Teachers 'learning and teachers' professional development has gained much attention from researchers in recent years, and there are many research projects and studies describing the effect of different methods and approaches to teacher learning and professional development. In Norway there is also increasing awareness of teachers' learning and development, and the Norwegian Ministry of Education (2017), emphasized in its recommendations that researchers and teachers should cooperate more closely on research and development work on the improvement of schools and teaching. While there is a desire for greater collaboration between researchers and teachers, the Ministry of Education also noted that there is a lack of researchers with sufficient research expertise. This is supported by Nilsson and Postholm (2017) and Tan (2014) who found that there are too few researchers with necessary competence to carry out research based on development processes, and that the researcher`s role is often taken for granted.
The main object of this study was to investigate the researcher`s role in research and development work, where Lesson Study was the method used to structure and organize the development work. The purpose of the study was to elucidate the role of the researcher and to highlight challenges and opportunities for researchers working on similar projects. My research question was as follow: How can the researcher act and react to the challenges that emerge when enhancing the development of practice and still allow teachers to own and manage the project?

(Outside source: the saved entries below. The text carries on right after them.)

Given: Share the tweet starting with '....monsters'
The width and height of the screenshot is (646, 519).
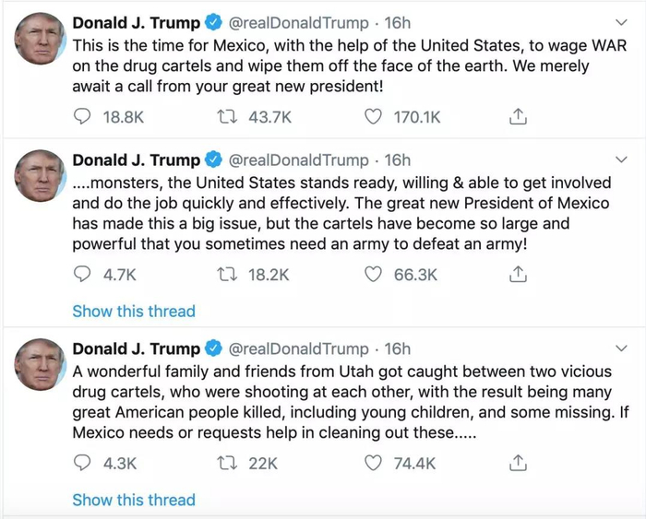Looking at the screenshot, I should [518, 275].
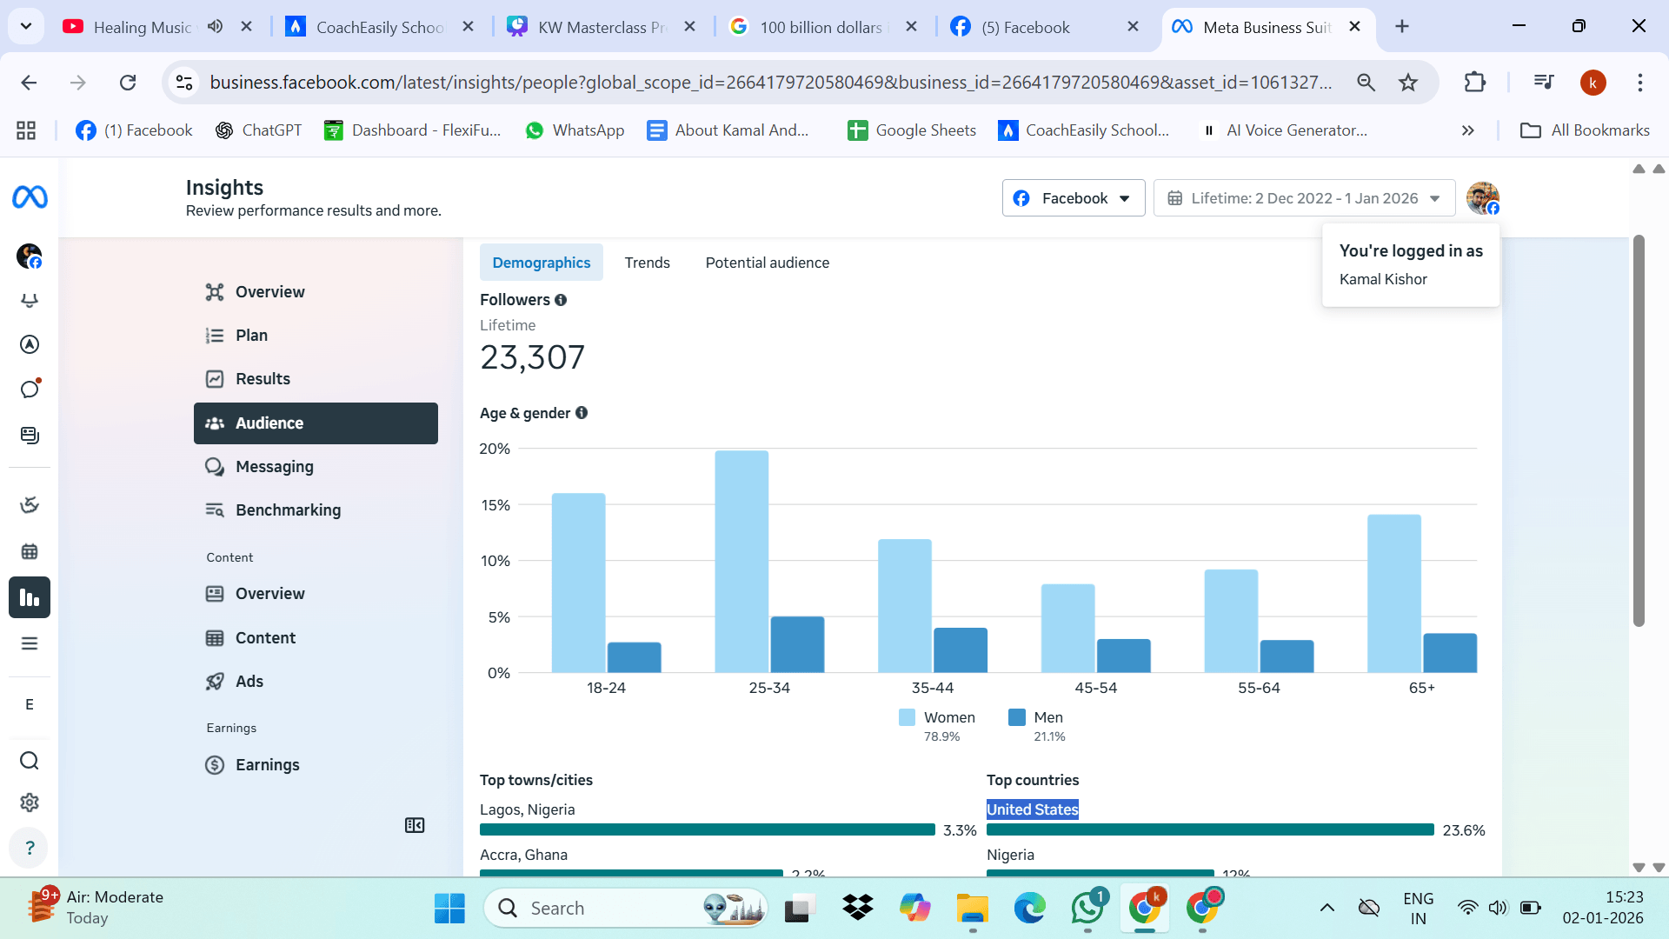Viewport: 1669px width, 939px height.
Task: Click the Help question mark icon
Action: pyautogui.click(x=30, y=848)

Cultural historical activity theory (CHAT) is used as the theoretical foundation and method for the study. In intervention studies based on CHAT, the aim is to promote changes in practice by means of interventions that create new content in the various parts of the activity system (Engeström & Sannino, 2010) and (Postholm & Smith, 2017). The researcher`s role is therefore to promote and maintain an expansive learning process led and own by the teachers (Engeström & Sannino, 2010). Research within a CHAT approach examines participants interactions and social constructions, and the aims is to improve practice while the research is being conducted (Postholm & Madsen, 2006; Wardekker, 2000). According to Engeström (2008), natural expansive learning cycles occur relative rarely, and he points out that if expansive learning cycles are to be studied, there is a need to implement formative interventions to study them. Lesson Study is representing a mediating artefact in the expansive learning cycle, and it is introduced as a tool in the new model of teachers` learning, as I as a researcher want to study with a particular focus on the researcher role. In formative interventions, both the teachers and the researcher will have a completely different role than in linear interventions. In formative interventions, the researcher proposes to stimulate and maintain an expansive transformation process that is largely led and owned by the teachers. In linear interventions, the researcher wants to control all variables, and the teachers are introduced to methods and techniques for addressing challenges and problems, thus depriving them the ability to analyze, reflect and think themselves as they can do in formative interventions (Engeström & Sannino, 2010, p. 15).
My role as a researcher was to be a support and a driving force in the development processes. As a researcher, being a participant observer in the various LS processes gave me opportunities to gain a broader insight into the teachers thoughts about teaching, challenges they experienced in their practice, and through critical thinking and by challenging the teachers “commonsense” beliefs about teaching (Steen-Olsen, 2010), I was able to seek to promote and maintain an expansive transformation process (Engeström & Sannino, 2010).